Si tratta di un documento di tre pagine, che fissa come obiettivo un tetto a due gradi del riscaldamento globale rispetto all'era pre-industriale (un aumento maggiore porterebbe, secondo gli esperti, a conseguenze disastrose per il nostro pianeta) e stanzia 30 miliardi di dollari dal 2010 al 2012 e 100 miliardi al 2020, destinati principalmente ai Paesi più poveri e vulnerabili per sostenerli nell'adozione di tecnologie «pulite» per frenare l'impatto del cambiamento climatico.
Per essere ancora più chiari si è preso semplicemente atto dell'accordo (peraltro non condiviso da diversi Paesi) firmato da Stati Uniti, India e Cina, che la Conferenza di Copenaghen ha accettato senza nessuna adesione formale.

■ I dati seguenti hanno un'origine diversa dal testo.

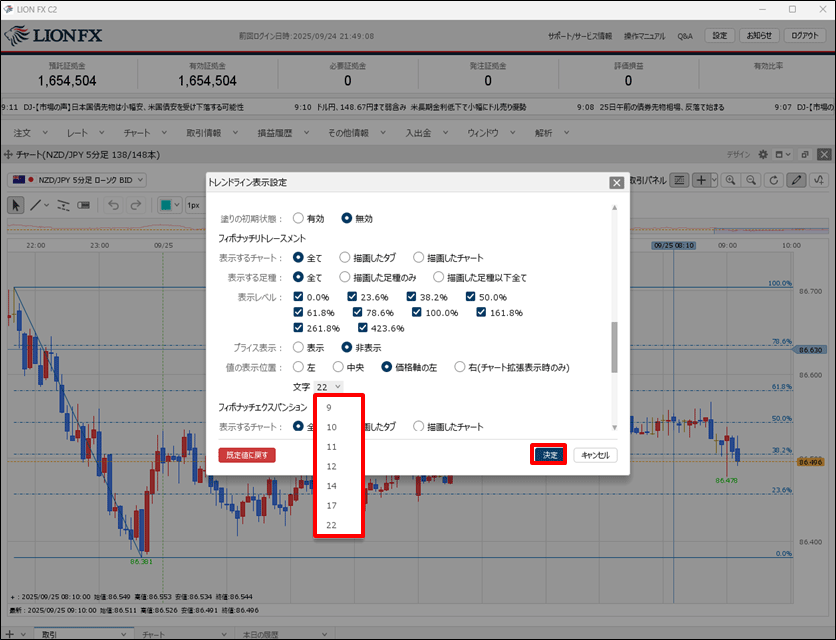Screen dimensions: 836x640
Task: Close the trendline settings dialog with X
Action: pos(617,183)
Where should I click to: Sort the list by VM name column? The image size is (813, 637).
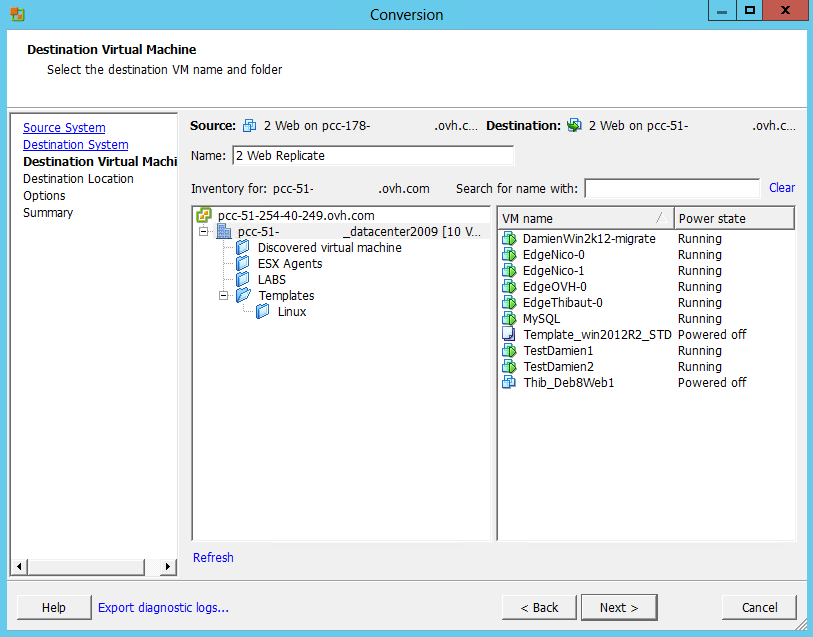pyautogui.click(x=580, y=218)
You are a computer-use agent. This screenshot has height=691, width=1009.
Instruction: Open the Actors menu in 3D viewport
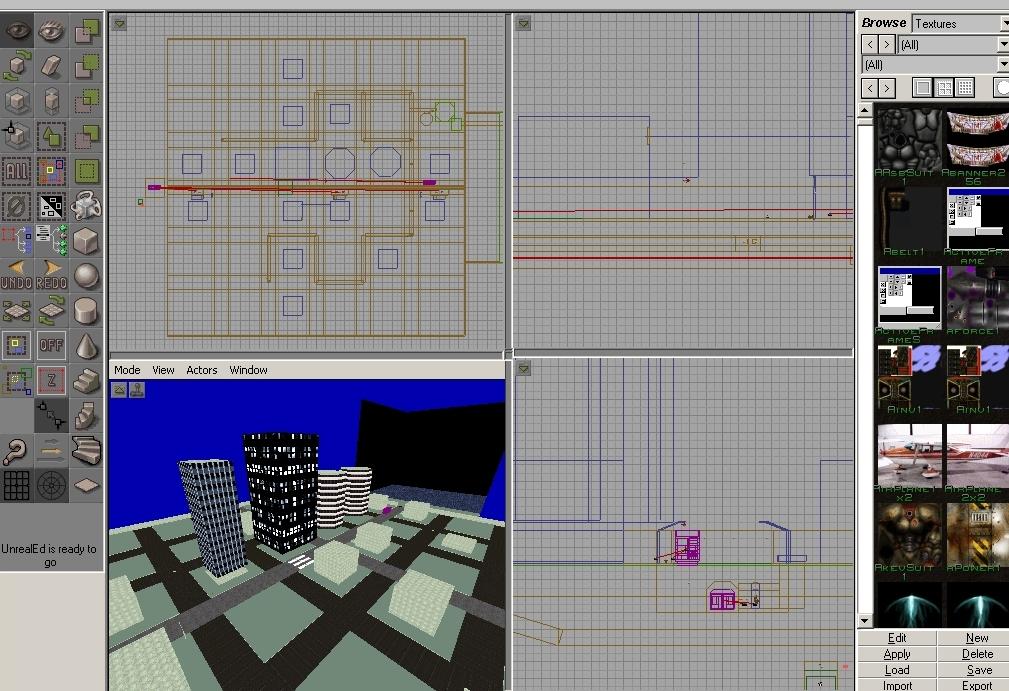[x=201, y=370]
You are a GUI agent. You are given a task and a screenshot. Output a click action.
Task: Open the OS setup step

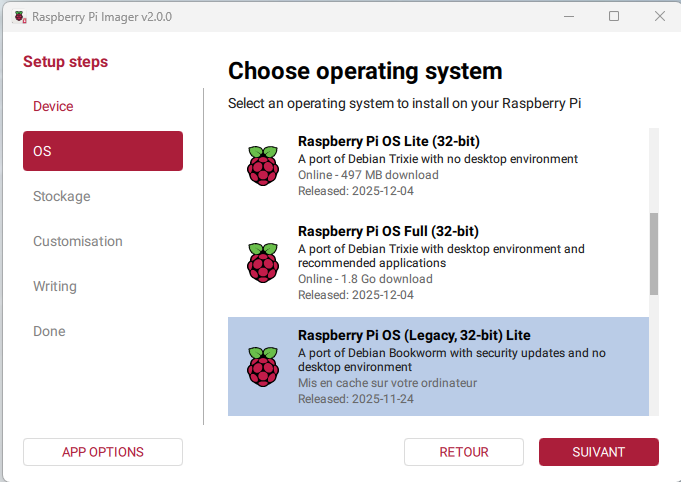(x=103, y=151)
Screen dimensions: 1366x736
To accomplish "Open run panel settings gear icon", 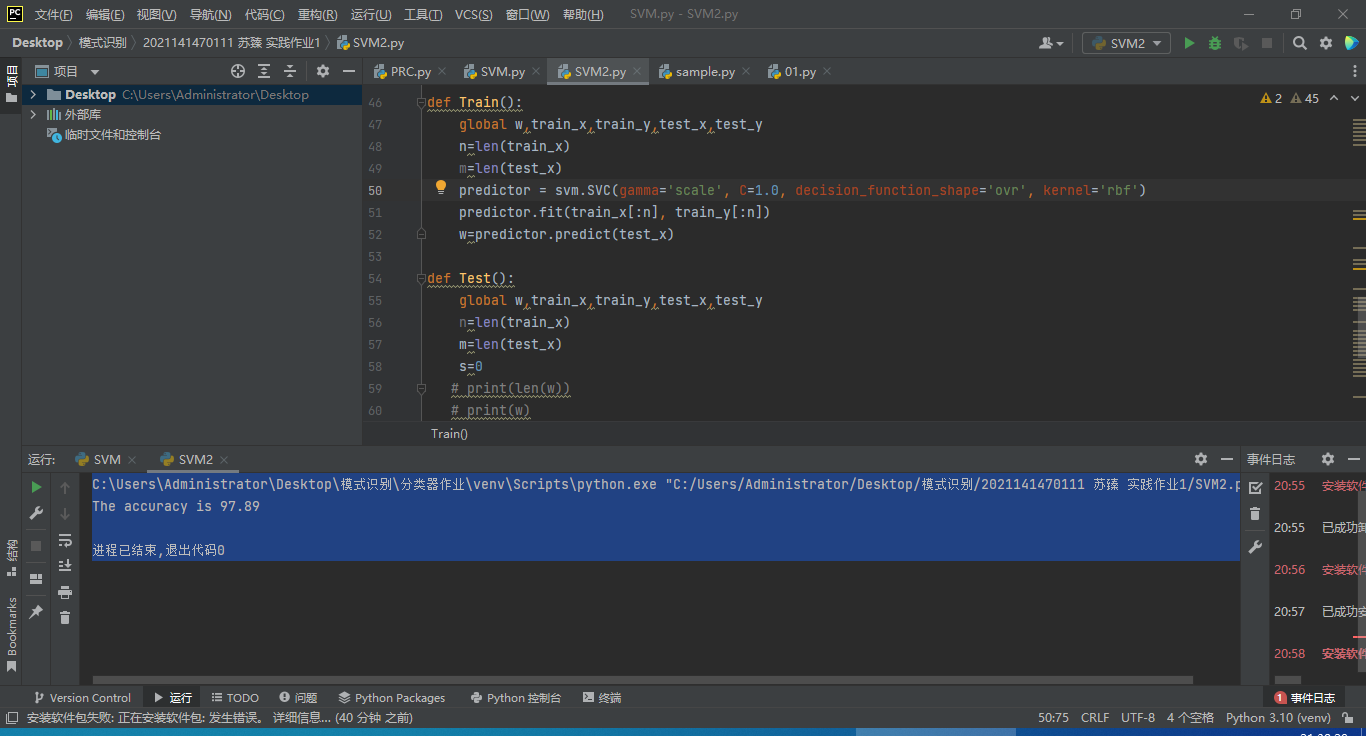I will tap(1201, 459).
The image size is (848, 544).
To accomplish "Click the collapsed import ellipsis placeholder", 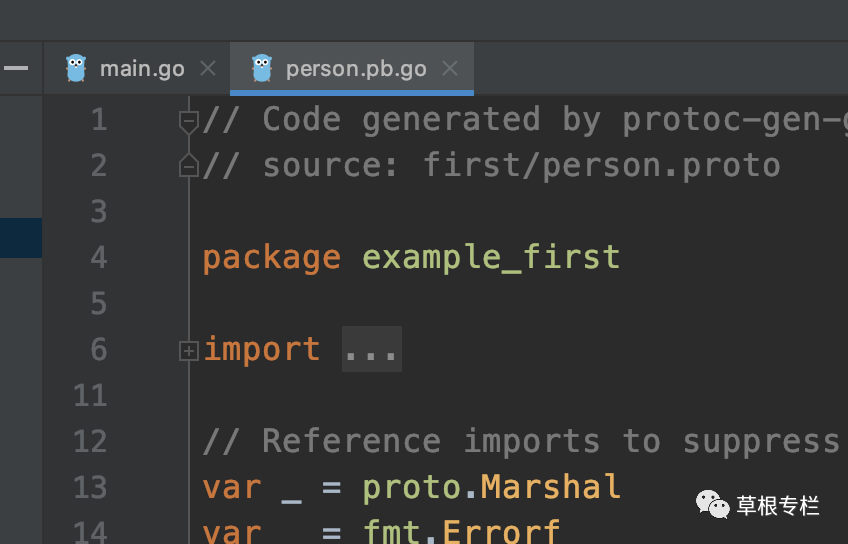I will point(372,349).
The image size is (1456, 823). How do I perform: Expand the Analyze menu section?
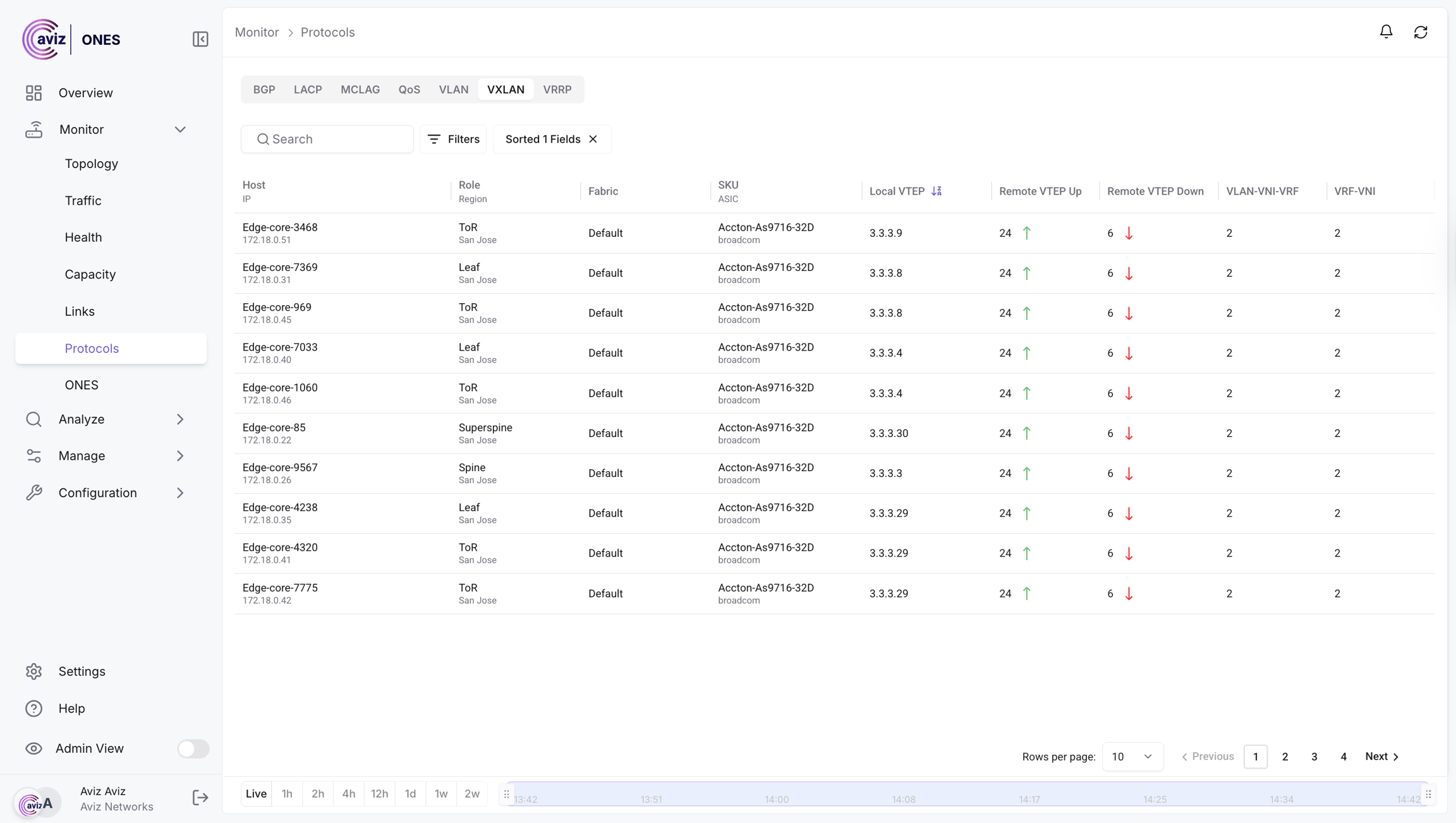pyautogui.click(x=180, y=419)
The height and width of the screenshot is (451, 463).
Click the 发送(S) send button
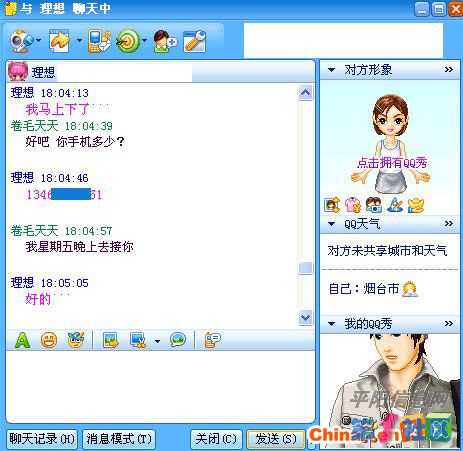point(276,439)
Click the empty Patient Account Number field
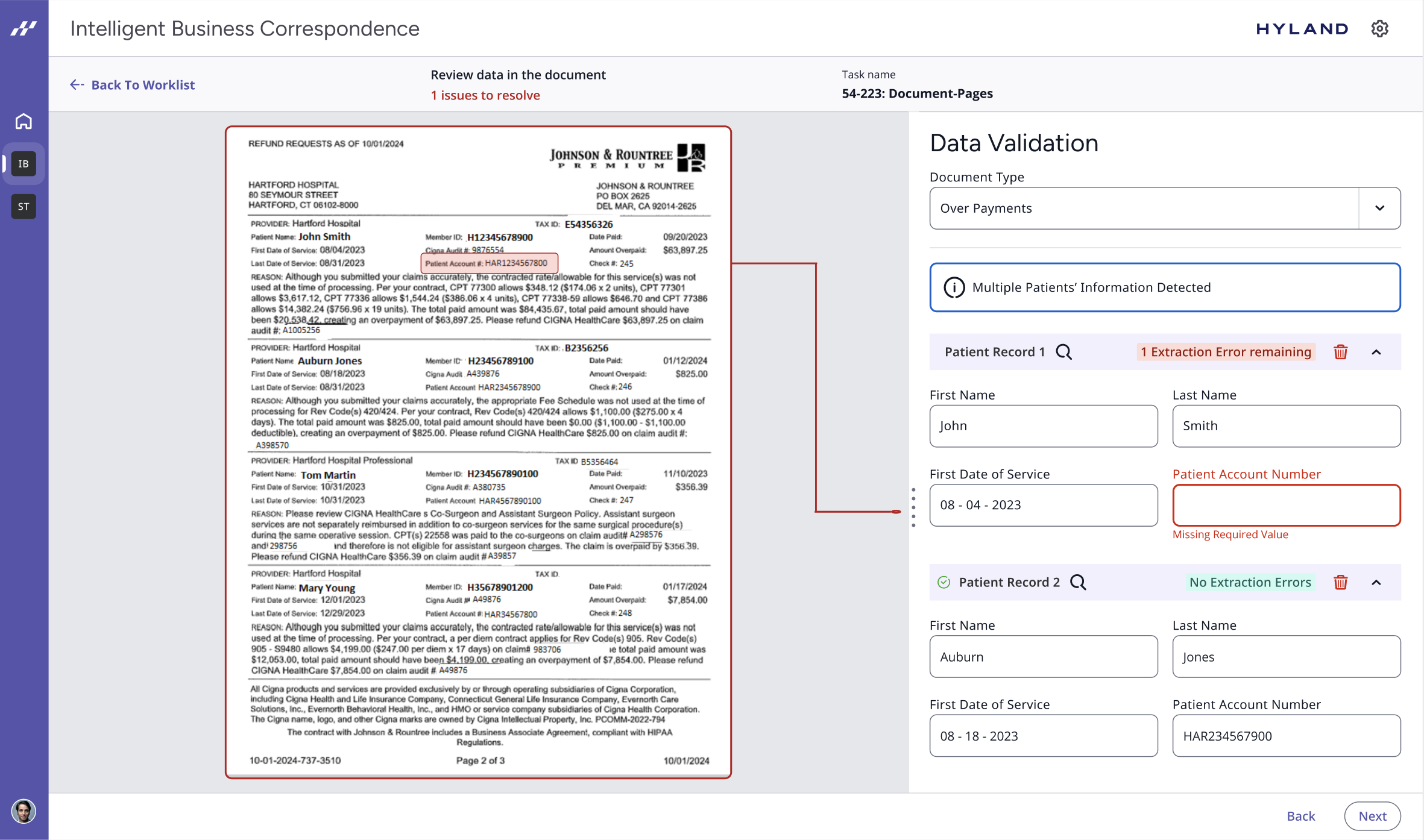 point(1286,505)
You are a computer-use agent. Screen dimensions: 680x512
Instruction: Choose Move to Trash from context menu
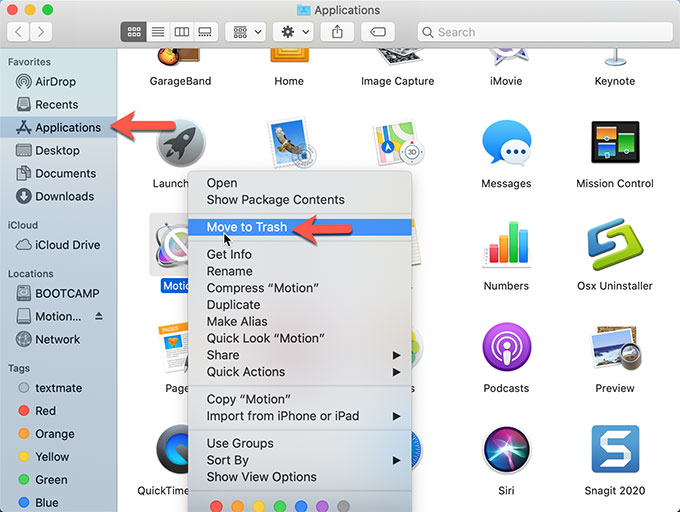click(247, 227)
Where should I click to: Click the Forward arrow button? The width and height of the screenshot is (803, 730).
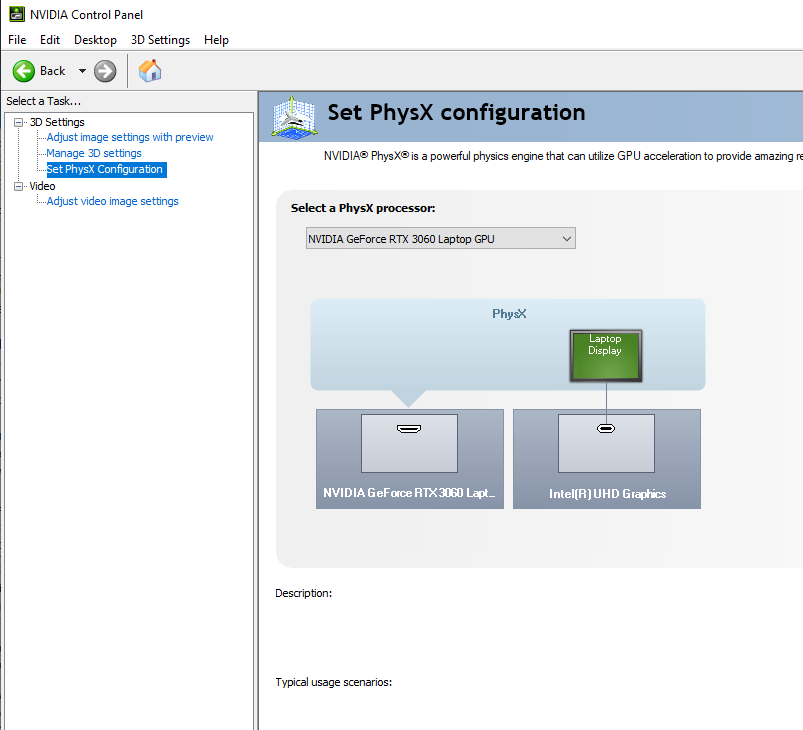click(105, 71)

In pratica, è stato accolto l'invito del presidente degli Stati Uniti, Barack Obama, che pur di lasciare con un minimo target la Conferenza, ha sollecitato un'intesa ad ogni costo, anche, parole sue, «imperfetta». Un discorso deludente quello di Obama, che è stato costretto, nonostante le buone intenzioni e i proclami fatti in campagna elettorale da ambientalista convinto, ad anteporre l'interesse nazionale della superpotenza che governa. Non a caso Greenpeace lo ha accusato di aver «tradito lo spirito dello yes we can» e di essere il «killer della Conferenza sull'Ambiente».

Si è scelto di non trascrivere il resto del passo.